翌日、クリスティーヌはマダム・ジリーによる厳しい稽古を乗り切り、舞台裏で一息ついていた。
「ねぇねぇ、見た?昨日の手紙」
そこにメグがやって来て、何やらニヤニヤした表情で聞いてきた。
クリスティーヌはファンレターの事を思い出し、聞いた。
「ファンレター?」
「そう!あれ私が届けたの。どうだった?」
あれはメグが届けてくれたのかと、クリスティーヌは思い、礼を言った。
「ありがとう!とっても褒めてくれたの。私、ファンレター初めてだから舞い上がっちゃって…あまり寝られなかったわ。メグは、初めてのファンレターどうだった?」
クリスティーヌは、だいぶ前からメグがファンレターを受け取っているところを何度も見てきた。
踊り子なのに、ファンレターが届くなんて凄いと、前々から思っていたのと同時に、メグに対して尊敬していた。

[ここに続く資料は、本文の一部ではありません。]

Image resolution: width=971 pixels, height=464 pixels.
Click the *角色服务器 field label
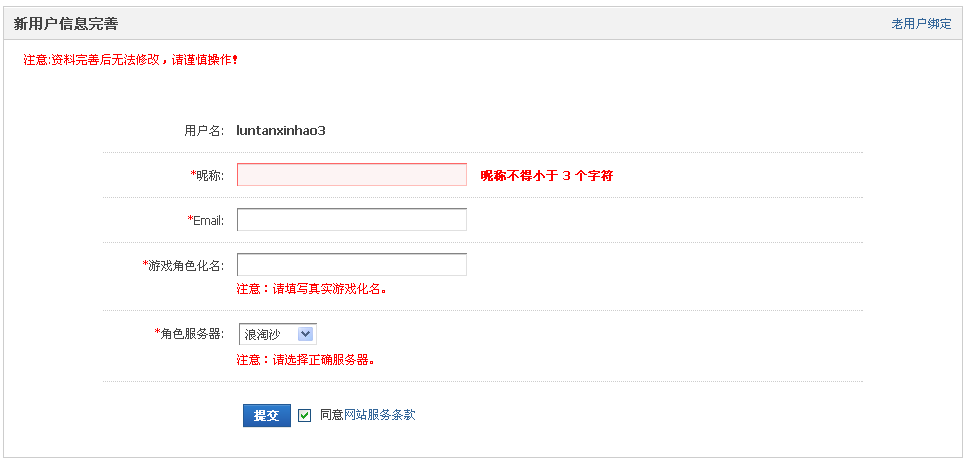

「私も初めてファンレターが届いた時、興奮して寝られなかったわ。…もう凄かったのよ、クリスティーヌのファン。凄い勢いで渡してくれって。しかも若い。私達と多分同じくらいよ」
メグはニヤニヤしながらクリスティーヌを見て、汗を拭った。
「そうなの?」
「それに結構男前だったわ。私聞いたのよ?本当に差出人無していいの?って。そしたら彼、恥ずかしいからって…いい人そうだったわよ」
「そうなんだ。私返事、書こうかしら。なんて言ったって私の初めてのファンだもの」
メグもそれに同意したところで、カツカツとしたヒールの音が聞こえた。
「休憩終わりッ!始めるわよ」
マダム・ジリーが長い指示棒を持って現れた。
クリスティーヌ始めこの舞台裏の踊り子達が、慌ただしく舞台へと走って行った。